D. Book of Evil

D. Book of Evil

time limit per test

2 seconds

memory limit per test

256 megabytes

input

standard input

output

standard output

Paladin Manao caught the trail of the ancient Book of Evil in a swampy area. This area contains n settlements numbered from 1 to n. Moving through the swamp is very difficult, so people tramped exactly n - 1 paths. Each of these paths connects some pair of settlements and is bidirectional. Moreover, it is possible to reach any settlement from any other one by traversing one or several paths.

The distance between two settlements is the minimum number of paths that have to be crossed to get from one settlement to the other one. Manao knows that the Book of Evil has got a damage range d. This means that if the Book of Evil is located in some settlement, its damage (for example, emergence of ghosts and werewolves) affects other settlements at distance d or less from the settlement where the Book resides.

Manao has heard of m settlements affected by the Book of Evil. Their numbers are p₁, p₂, ..., p_m. Note that the Book may be affecting other settlements as well, but this has not been detected yet. Manao wants to determine which settlements may contain the Book. Help him with this difficult task.

Input

The first line contains three space-separated integers n, m and d (1 ≤ m ≤ n ≤ 100000; 0 ≤ d ≤ n - 1). The second line contains m distinct space-separated integers p₁, p₂, ..., p_m (1 ≤ p_i ≤ n). Then n - 1 lines follow, each line describes a path made in the area. A path is described by a pair of space-separated integers a_i and b_i representing the ends of this path.
########
WHAT TO DO:
(a) What is the memory limit per test in the Book of Evil problem statement?
(b) Write the next part of the Book of Evil problem statement, starting after its last sentence.
None of the lines are needed.

DATA EXCERPT:
########
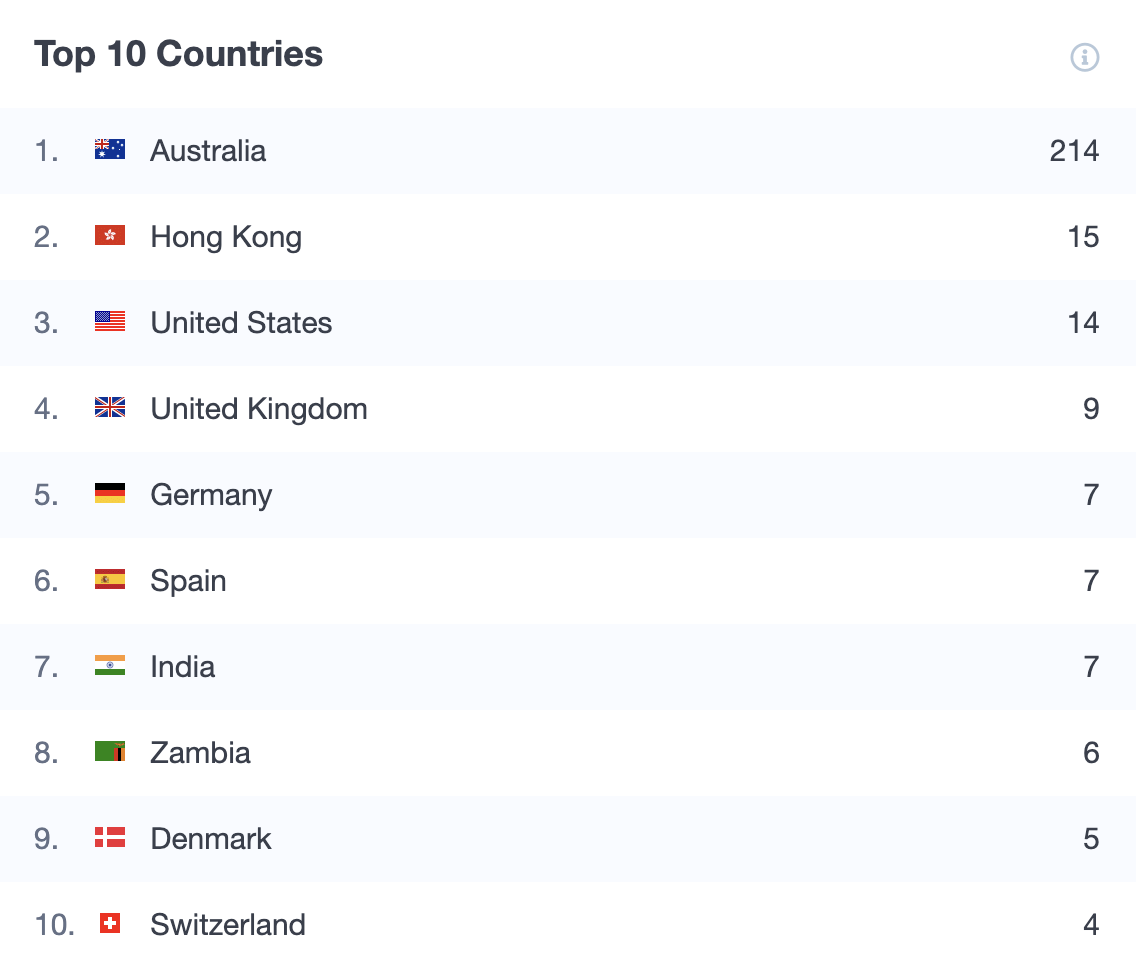Open the United Kingdom row label
The height and width of the screenshot is (968, 1136).
click(x=259, y=410)
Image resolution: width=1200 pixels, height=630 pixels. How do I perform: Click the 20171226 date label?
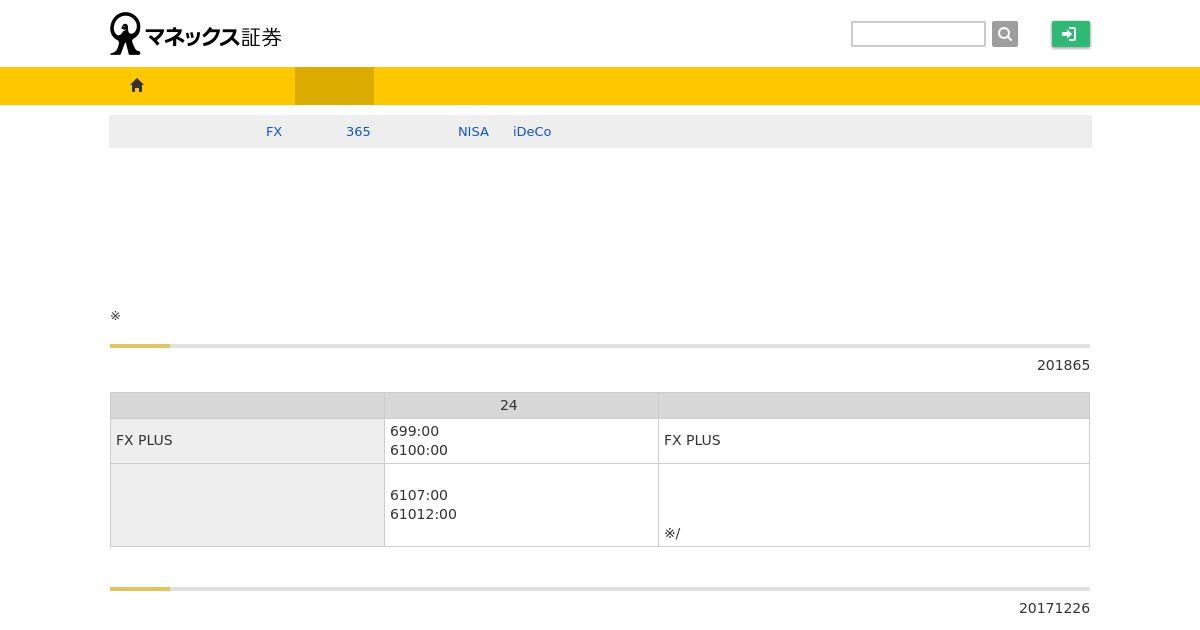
########
TASK-BY-TASK RESULTS:
(a) 256 megabytes

(b)
Output

Print a single number — the number of settlements that may contain the Book of Evil. It is possible that Manao received some controversial information and there is no settlement that may contain the Book. In such case, print 0.

Examples

Input

6 2 3
1 2
1 5
2 3
3 4
4 5
5 6

Output

3

Note

Sample 1. The damage range of the Book of Evil equals 3 and its effects have been noticed in settlements 1 and 2. Thus, it can be in settlements 3, 4 or 5

题意：找离所有给定的点的距离都不超过d的点的个数;

思路：树形DP;

找到每个点的距离最远的给定的点，由于给定的是一棵树，然后剩下的就是和http://www.cnblogs.com/zzuli2sjy/p/6232574.html这题一样;

#include<stdio.h>
#include<math.h>
#include<queue>
#include<algorithm>
#include<string.h>
#include<iostream>
#include<stack>
#include<vector>
using namespace std;
typedef long long LL;
vector<int>vec[200005];
bool flag[200005];
void Init();
typedef struct node
{
    int id1;
    int cost1;
    int id2;
    int cost2;
} ss;
ss dp[200005];
bool ff[200005];
void dfs(int n);
void dfs2(int n);
int main(void)
{
    int n,m,d;
    while(scanf("%d %d %d",&n,&m,&d)!=EOF)
    {
        int x,y;
        memset(ff,0,sizeof(ff));
        for(int i = 0; i < m; i++)
            scanf("%d",&x),ff[x] = true;
        Init();
        for(int i = 0; i < n-1; i++)
        {
            scanf("%d %d",&x,&y);
            vec[x].push_back(y);
            vec[y].push_back(x);
        }
        dfs(1);
        memset(flag,0,sizeof(flag));
        dfs2(1);
        int cn = 0;
        for(int i = 1; i <= n; i++)
        {
            if(dp[i].cost1<=d)
            {
                cn++;
            }
        }
        printf("%d
",cn);
    }
    return 0;
}
void Init()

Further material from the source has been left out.